From the entries below, return exactly the lines beginning at the one that contains "Postural (45, 1855)" and ending at the one that contains "Grecia (923, 2023)", both of them included, and only those lines.

========

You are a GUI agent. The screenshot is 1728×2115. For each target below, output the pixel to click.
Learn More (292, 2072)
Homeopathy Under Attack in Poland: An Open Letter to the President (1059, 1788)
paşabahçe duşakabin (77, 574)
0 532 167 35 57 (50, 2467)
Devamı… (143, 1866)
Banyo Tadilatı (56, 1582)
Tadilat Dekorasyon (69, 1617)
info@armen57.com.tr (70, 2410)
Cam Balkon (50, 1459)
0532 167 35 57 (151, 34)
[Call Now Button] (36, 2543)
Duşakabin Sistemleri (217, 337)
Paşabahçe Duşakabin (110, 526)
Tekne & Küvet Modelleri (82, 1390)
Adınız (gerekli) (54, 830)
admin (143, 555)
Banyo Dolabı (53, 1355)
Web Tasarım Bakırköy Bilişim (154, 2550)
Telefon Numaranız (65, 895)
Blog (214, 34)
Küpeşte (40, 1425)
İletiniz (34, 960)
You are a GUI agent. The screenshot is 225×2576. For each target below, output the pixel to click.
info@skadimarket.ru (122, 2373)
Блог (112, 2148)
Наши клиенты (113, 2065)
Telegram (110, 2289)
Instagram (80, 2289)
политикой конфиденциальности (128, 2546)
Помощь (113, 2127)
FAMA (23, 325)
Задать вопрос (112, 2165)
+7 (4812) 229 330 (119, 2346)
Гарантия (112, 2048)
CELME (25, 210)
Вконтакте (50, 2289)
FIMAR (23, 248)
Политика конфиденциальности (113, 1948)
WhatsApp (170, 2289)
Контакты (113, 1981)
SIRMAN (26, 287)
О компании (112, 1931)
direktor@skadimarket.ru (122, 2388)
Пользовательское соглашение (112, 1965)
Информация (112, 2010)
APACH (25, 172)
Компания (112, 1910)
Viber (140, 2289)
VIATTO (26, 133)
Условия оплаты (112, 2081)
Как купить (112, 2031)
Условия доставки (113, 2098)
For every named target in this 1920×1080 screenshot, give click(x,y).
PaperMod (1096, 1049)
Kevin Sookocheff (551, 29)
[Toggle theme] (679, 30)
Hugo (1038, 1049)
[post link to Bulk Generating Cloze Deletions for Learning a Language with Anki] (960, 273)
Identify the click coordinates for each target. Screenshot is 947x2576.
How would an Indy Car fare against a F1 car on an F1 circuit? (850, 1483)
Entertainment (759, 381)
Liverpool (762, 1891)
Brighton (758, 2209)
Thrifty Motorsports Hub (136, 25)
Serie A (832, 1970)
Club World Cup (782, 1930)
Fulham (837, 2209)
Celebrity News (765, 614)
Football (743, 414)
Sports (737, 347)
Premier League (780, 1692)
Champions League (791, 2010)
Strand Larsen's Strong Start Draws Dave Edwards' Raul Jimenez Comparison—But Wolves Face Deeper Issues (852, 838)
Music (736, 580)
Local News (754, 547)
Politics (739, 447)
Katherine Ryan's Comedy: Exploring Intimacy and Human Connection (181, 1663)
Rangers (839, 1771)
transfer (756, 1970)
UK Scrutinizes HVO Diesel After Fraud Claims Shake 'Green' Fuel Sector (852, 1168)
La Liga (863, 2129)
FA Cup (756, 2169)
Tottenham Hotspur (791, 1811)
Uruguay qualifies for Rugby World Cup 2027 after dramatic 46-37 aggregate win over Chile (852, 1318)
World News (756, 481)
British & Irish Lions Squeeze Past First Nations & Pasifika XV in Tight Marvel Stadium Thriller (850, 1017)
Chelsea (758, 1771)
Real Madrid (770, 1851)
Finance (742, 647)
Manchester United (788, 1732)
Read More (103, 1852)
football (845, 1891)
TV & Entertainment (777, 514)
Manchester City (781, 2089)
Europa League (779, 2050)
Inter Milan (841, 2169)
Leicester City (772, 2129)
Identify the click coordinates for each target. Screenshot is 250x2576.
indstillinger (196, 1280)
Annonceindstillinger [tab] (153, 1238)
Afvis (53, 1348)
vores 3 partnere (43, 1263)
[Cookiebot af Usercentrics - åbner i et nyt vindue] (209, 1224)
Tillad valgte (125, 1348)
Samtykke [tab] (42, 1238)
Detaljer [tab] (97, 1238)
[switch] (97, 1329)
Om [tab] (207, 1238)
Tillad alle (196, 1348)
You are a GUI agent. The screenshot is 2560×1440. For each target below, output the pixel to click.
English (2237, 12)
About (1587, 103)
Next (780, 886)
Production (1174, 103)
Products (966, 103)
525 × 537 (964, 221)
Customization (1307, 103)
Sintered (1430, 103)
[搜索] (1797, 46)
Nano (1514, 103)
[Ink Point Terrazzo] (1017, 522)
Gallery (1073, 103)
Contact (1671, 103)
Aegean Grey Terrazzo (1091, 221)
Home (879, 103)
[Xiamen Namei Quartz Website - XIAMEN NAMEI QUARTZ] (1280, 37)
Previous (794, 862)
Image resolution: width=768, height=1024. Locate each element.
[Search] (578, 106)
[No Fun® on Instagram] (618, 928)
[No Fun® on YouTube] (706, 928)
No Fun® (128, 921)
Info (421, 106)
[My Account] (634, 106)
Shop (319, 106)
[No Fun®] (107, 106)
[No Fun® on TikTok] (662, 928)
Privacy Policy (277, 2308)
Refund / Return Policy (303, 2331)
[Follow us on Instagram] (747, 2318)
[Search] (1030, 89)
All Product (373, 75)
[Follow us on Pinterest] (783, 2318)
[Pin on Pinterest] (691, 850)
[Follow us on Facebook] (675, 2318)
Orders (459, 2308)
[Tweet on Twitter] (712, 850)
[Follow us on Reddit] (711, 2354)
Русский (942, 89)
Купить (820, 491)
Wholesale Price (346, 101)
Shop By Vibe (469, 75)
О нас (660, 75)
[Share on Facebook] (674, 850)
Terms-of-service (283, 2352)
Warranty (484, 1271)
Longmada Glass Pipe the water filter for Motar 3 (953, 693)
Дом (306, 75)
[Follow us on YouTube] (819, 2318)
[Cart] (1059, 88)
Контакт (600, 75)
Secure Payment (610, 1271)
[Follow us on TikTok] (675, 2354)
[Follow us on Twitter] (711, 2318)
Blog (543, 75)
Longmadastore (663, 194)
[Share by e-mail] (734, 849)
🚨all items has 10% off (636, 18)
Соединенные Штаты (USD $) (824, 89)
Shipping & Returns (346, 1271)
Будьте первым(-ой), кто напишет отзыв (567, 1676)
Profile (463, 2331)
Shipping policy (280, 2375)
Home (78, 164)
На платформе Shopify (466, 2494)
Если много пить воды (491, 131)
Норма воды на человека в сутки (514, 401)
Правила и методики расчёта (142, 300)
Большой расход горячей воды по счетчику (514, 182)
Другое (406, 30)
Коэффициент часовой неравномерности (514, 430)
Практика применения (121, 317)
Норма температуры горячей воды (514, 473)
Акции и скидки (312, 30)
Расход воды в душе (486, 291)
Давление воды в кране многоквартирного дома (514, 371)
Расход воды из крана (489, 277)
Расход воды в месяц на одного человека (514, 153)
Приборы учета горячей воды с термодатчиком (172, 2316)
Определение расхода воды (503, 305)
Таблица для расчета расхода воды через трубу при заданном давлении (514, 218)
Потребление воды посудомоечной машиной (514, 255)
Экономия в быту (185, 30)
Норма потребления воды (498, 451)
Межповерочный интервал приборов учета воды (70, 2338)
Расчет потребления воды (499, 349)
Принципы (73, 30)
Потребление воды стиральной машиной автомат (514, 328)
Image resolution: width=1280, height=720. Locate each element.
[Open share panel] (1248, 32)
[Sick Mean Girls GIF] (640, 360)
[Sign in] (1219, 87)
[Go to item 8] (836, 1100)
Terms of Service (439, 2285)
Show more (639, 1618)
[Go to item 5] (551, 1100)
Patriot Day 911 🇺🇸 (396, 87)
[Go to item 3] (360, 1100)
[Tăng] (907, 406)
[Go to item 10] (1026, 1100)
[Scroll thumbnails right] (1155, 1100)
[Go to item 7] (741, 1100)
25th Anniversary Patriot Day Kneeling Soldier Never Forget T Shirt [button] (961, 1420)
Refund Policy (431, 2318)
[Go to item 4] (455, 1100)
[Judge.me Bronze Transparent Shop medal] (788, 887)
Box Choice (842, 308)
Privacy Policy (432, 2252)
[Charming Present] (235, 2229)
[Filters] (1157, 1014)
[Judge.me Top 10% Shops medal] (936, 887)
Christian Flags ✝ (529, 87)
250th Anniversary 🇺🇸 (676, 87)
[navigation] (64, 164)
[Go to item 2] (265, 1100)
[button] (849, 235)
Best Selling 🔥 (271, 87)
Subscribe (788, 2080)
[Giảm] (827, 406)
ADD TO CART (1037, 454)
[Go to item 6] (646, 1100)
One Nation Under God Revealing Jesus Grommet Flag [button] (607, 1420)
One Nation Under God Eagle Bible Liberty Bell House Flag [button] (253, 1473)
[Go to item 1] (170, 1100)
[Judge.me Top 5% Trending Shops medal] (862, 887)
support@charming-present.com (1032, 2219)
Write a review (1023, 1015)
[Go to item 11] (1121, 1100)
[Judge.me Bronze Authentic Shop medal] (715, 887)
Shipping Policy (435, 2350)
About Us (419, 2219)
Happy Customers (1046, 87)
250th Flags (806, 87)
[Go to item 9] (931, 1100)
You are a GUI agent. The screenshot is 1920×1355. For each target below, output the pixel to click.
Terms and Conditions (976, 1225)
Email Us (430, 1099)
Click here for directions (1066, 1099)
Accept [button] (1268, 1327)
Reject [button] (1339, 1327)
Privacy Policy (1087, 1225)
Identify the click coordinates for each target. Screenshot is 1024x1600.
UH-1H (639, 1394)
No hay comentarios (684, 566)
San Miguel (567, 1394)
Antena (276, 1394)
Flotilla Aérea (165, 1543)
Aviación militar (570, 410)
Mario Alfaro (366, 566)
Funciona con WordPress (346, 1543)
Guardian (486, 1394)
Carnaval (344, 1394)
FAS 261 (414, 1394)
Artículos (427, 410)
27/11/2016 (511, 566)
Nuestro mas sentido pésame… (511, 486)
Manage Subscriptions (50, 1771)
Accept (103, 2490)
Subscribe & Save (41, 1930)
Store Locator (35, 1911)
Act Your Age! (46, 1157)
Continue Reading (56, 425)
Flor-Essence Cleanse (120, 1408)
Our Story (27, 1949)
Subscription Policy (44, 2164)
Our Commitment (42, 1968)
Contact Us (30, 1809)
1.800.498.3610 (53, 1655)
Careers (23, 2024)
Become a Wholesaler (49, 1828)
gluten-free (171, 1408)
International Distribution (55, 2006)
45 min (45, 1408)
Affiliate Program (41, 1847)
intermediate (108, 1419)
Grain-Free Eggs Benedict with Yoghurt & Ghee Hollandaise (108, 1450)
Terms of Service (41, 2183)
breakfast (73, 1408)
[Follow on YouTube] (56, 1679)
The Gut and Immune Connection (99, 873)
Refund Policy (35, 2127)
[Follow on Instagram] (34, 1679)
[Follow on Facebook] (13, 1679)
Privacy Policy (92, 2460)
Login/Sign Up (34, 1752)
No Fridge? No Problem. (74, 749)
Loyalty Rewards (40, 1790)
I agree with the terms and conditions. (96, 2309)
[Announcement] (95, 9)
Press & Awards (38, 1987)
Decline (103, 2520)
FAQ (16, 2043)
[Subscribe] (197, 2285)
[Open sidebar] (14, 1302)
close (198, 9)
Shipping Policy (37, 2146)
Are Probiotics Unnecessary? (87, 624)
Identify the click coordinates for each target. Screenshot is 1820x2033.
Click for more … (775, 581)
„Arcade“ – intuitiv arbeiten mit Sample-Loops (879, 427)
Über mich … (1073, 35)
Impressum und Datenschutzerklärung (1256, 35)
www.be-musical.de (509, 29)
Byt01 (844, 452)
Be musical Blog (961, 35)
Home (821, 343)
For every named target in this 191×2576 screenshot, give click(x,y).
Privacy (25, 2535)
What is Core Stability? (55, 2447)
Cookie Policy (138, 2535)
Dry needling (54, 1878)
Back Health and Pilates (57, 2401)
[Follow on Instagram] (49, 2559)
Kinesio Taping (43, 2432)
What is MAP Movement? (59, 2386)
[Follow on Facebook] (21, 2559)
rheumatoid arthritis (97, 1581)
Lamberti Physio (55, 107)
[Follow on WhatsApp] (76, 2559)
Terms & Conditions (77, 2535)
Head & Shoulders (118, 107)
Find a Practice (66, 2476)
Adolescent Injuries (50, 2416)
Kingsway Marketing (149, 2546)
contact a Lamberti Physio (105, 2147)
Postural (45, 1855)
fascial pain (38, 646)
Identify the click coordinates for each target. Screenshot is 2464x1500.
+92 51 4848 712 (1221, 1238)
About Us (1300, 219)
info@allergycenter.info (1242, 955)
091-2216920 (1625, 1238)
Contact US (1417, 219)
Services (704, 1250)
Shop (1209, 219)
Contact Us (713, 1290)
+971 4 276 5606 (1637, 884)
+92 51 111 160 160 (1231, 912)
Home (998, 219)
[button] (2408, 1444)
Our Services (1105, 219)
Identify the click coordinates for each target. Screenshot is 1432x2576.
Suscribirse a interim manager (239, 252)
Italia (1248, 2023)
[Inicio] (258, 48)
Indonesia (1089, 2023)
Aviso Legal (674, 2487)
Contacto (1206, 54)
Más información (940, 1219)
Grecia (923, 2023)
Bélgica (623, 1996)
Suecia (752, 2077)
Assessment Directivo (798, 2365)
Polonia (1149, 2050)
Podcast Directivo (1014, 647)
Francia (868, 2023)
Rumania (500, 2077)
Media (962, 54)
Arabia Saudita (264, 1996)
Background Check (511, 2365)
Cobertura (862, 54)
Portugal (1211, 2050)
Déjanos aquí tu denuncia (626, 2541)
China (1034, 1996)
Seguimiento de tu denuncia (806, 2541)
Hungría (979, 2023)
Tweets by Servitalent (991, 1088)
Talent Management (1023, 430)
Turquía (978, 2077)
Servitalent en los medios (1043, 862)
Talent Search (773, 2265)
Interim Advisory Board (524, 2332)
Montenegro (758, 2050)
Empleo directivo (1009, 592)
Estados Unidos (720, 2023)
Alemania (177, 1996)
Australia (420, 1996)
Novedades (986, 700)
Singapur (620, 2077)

========

● ANSWER BOX:
Postural (45, 1855)
fascial pain (38, 646)
Identify the click coordinates for each target. Screenshot is 2464x1500.
+92 51 4848 712 (1221, 1238)
About Us (1300, 219)
info@allergycenter.info (1242, 955)
091-2216920 (1625, 1238)
Contact US (1417, 219)
Services (704, 1250)
Shop (1209, 219)
Contact Us (713, 1290)
+971 4 276 5606 (1637, 884)
+92 51 111 160 160 (1231, 912)
Home (998, 219)
[button] (2408, 1444)
Our Services (1105, 219)
Identify the click coordinates for each target. Screenshot is 1432x2576.
Suscribirse a interim manager (239, 252)
Italia (1248, 2023)
[Inicio] (258, 48)
Indonesia (1089, 2023)
Aviso Legal (674, 2487)
Contacto (1206, 54)
Más información (940, 1219)
Grecia (923, 2023)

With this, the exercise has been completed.